Mr. Bo, 64, certainly has his critics, including liberals who label his "strike black" anticorruption drive in Chongqing an affront to human rights. And the announcement of the trial date last Sunday indicated that the top ranks of the party had remained united on how to deal with Mr. Bo. One year ago, after the Heywood scandal became public, party leaders and elders agreed to fully end Mr. Bo's career, despite the fact that he is the son and political heir of one of the "Eight Immortals" of the party, Bo Yibo. The party's findings against Mr. Bo were announced in September, before the start of the criminal investigation, and the accusations made public then were harsher than the formal charges filed in late July.

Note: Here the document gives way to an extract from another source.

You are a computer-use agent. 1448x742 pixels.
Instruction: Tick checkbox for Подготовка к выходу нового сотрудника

Political analysts said the exact charges and their substance had been calibrated to ensure that the public could accept officials' handing Mr. Bo a long prison sentence, probably 15 to 20 years.

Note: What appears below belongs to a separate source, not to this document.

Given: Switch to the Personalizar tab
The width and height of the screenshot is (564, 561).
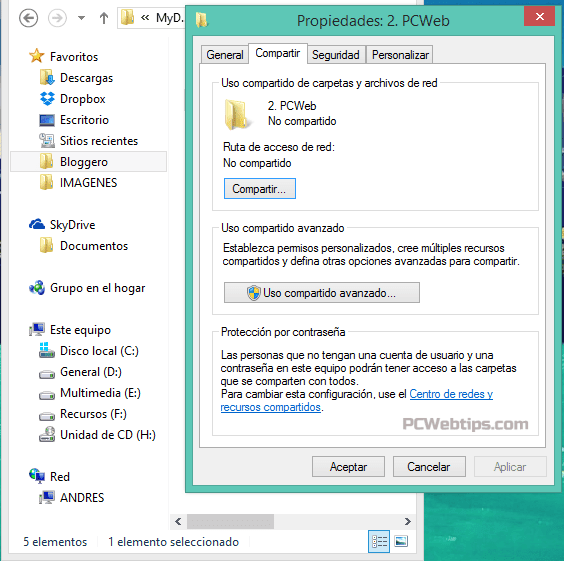Looking at the screenshot, I should [400, 55].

The leaders have tied the bribetaking and corruption or embezzling charges to transactions that supposedly occurred while Mr. Bo was mayor of Dalian, in northeast China. People briefed on the case said prosecutors were accusing Mr. Bo's family of having taken $3.5 million in bribes, most of it in the form of a villa in the French resort town of Cannes, from Xu Ming, an old friend whom Forbes listed in 2005 as the eighth-richest man in China. The corruption charge is reportedly tied to $800,000 that went missing from a Dalian construction agency.

The third charge, abuse of power, is said to be linked to the way Mr. Bo handled Wang Lijun, the former police chief of Chongqing, who was a close friend of Ms. Gu and was in theory leading the investigation in late 2011 into Mr. Heywood's death. After Mr. Wang told Mr. Bo in January 2012 what he knew of Ms. Gu's role in the death, Mr. Bo reportedly slapped Mr. Wang, and then later demoted him. Mr. Wang fled to a nearby United States Consulate to tell officials there of the Heywood murder. Last year, a court sentenced Mr. Wang to 15 years in prison on various charges, including treason.

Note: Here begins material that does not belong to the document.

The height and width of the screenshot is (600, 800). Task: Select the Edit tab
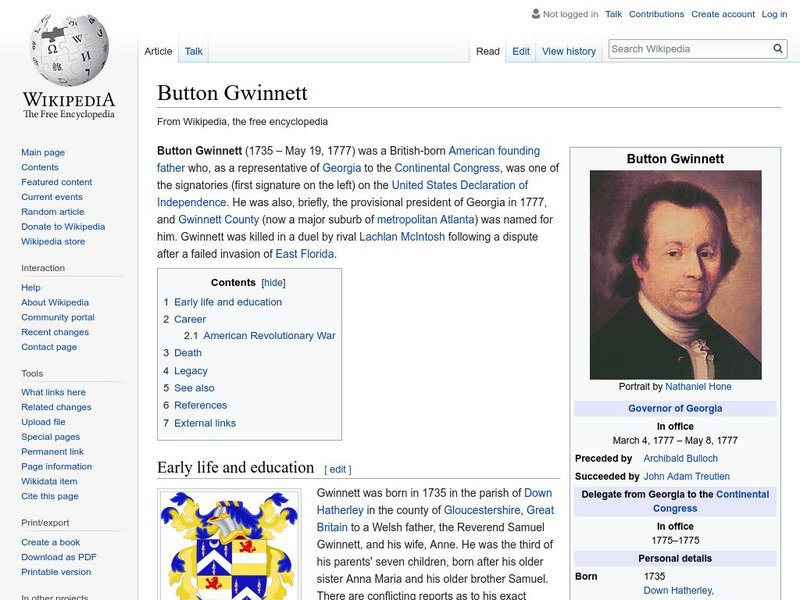tap(519, 50)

From 2008 to 2012, while governing Chongqing, Mr. Bo worked hard to build popular support by promoting a new brand of socialist policy, which led to his embrace by Chinese leftists, and he "played an important role" in pushing forward Chongqing as an experimentation zone, as central officials had wanted starting in 2007, said Cui Zhiyuan, a professor of public policy at Tsinghua University. So party officials have been careful not to criticize Mr. Bo's policies in Chongqing, which were aimed at resurrecting some of the socialist spirit that the party had embraced in the Mao era. He pushed for low-income housing, for example, and experimented with giving migrant workers a channel to official urban residency and its benefits. While carrying out the "strike black" campaign, he rallied the masses with revolutionary song singalongs.

The leadership has seen from online posts that many people are still behind Mr. Bo, said Zhan Jiang, a journalism professor at Beijing Foreign Studies University. "They have to send a clear message to the left," he said, pointing out that many of the posts have been deleted on the orders of the central propaganda department. "They only want the central authorities' voice to be heard."

Some of China's most virulent leftists refuse to buy into the party's narrative about Mr. Bo. They see him as the victim of infighting within the party's upper ranks, and many point fingers at Wen Jiabao, the former prime minister who publicly promoted liberal values and was an enemy of Mr. Bo.

"Even if the charges are true -- and that's a huge if -- a Politburo member who embezzles 5 million yuan or takes 20 million yuan in bribes is still an honest and upright official," Mr. Han said.

Jonathan Ansfield contributed reporting, and Patrick Zuo contributed research.